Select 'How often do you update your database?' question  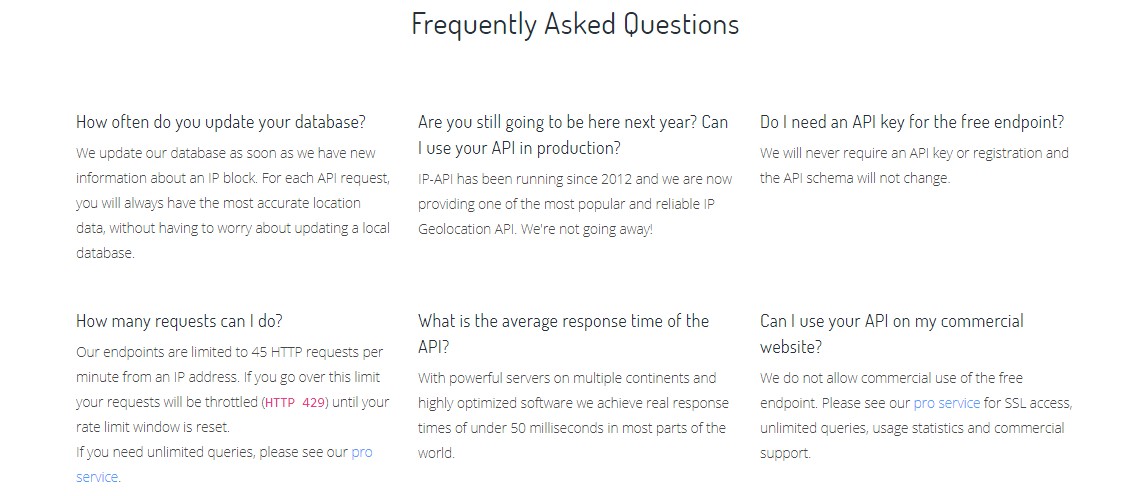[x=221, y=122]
==
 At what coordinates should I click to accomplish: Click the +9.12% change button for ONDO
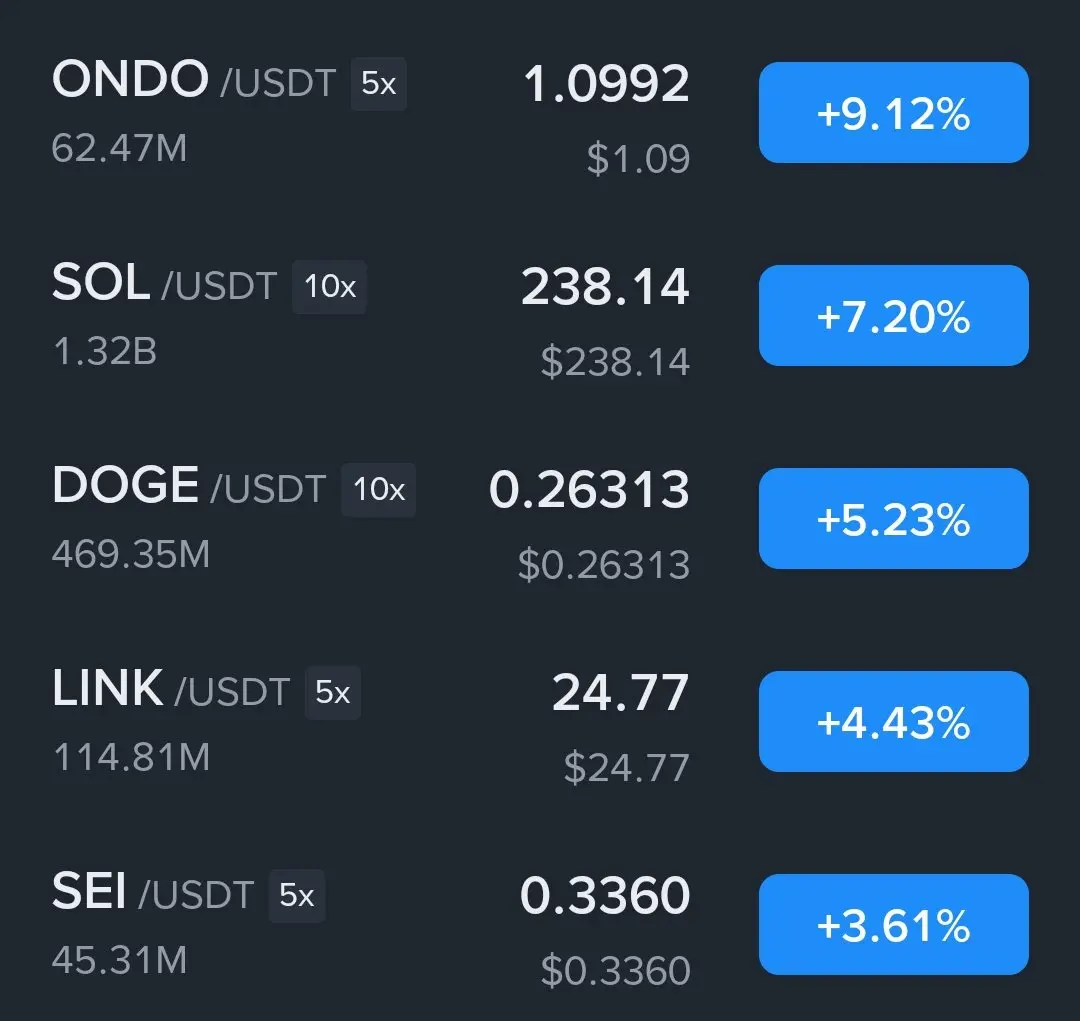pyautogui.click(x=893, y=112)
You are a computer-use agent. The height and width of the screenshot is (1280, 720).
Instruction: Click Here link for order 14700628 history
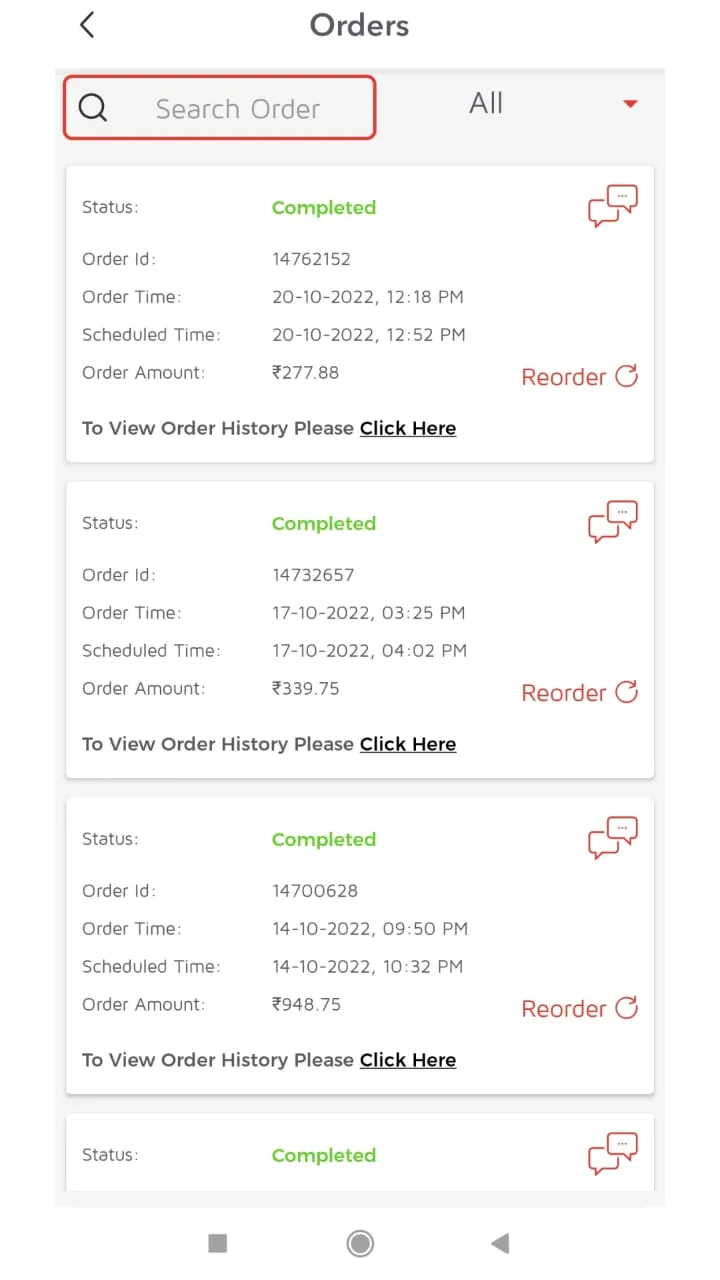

Exercise directions:
In the entries above, one line contains "You are a computer-use" and another contains "Instruction: Click Here". Reproduce exactly those two lines and the lines between them, nothing else.

Solution below:
You are a computer-use agent. The height and width of the screenshot is (1280, 720).
Instruction: Click Here link for order 14700628 history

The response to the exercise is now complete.